The method getActivatedVariationName will either return the name of the activated variation, a string 'original' if the original version is supposed to be shown or null if the visitor is not supposed to participate in the experiment at all.

How do I include the A/B testing framework when my piwik.js file is not writable?

When your Settings > System Check reports that "The Piwik JavaScript tracker file piwik.js is not writable which means other plugins cannot extend the JavaScript tracker." then you have two options to solve this issue:

  1. Make the piwik.js file writable, for example by executing chmod a+w piwik.js or chown $phpuser piwik.js (replace $phpuser with actual username) in your Piwik directory.
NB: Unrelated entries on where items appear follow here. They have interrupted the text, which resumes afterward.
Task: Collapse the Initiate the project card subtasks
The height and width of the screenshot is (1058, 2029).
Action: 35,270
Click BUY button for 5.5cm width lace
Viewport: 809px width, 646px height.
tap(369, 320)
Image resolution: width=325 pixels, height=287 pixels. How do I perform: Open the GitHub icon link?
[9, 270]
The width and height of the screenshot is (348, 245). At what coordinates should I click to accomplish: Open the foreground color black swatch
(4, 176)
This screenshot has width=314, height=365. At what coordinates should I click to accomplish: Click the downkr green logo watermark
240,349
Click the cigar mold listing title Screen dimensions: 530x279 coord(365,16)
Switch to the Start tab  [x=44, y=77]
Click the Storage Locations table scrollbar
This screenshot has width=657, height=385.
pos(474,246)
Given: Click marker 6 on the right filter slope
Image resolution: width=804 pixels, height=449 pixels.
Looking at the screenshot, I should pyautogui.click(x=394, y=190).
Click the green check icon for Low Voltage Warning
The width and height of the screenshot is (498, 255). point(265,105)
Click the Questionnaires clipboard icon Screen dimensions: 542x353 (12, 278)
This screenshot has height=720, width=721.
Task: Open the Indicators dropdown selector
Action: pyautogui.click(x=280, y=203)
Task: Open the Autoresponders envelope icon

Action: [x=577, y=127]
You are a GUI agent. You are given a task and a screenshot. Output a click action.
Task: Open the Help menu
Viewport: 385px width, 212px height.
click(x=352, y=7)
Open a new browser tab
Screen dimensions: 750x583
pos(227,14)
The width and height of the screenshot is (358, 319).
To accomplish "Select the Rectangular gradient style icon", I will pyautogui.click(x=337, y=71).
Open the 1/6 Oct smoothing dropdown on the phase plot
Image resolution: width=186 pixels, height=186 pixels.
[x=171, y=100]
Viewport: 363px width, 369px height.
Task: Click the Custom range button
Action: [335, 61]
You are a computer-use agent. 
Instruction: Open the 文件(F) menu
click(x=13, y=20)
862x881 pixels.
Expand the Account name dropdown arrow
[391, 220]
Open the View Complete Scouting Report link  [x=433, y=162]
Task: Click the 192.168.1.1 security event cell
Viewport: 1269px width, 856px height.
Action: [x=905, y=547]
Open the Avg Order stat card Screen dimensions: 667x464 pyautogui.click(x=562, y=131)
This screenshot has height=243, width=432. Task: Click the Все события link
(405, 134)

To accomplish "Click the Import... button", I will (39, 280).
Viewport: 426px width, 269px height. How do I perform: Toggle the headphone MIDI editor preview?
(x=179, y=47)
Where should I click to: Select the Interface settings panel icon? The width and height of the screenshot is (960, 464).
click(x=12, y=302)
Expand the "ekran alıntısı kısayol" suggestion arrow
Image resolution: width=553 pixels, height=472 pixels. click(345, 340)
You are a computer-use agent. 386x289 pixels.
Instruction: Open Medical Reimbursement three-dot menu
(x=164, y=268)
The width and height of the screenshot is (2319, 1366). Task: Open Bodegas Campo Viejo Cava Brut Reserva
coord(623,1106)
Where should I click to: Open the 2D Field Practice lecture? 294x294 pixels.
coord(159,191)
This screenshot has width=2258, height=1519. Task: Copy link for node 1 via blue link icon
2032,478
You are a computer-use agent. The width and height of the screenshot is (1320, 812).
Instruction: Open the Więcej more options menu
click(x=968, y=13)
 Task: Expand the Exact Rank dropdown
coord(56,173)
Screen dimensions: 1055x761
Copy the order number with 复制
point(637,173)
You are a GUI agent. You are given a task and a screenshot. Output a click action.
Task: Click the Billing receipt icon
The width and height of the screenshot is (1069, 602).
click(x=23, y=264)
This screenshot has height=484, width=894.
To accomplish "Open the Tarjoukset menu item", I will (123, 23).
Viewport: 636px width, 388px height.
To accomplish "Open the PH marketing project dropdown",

We recommend to run the Piwik console command ./console custom-piwik-js:update after you have made the file writable.
  2. or Load the A/B Testing framework manually in your website by adding in all your pages in the <head>: <script src="//$yourPiwikDomain/plugins/AbTesting/tracker.min.js">

Please note there are a few disadvantages to include the A/B testing framework file manually:

  • An additional HTTP request is needed to load your website which decreases your page load time
  • If your piwik.js ever becomes writable, the A/B Testing framework would be loaded twice (in such a case the tracker notices it was already initialized and won't initialize again)

If possible, we recommend to make the piwik.js file writable.

My A/B test experiment is not working, how do I debug it?

You can enable the debug mode by calling the following method:

_paq.push(['AbTesting::enableDebugMode']);

Calling this method will start logging all tracking requests and some more information to the developer console of your browser. It is recommended to call this method as early as possible to capture all log messages.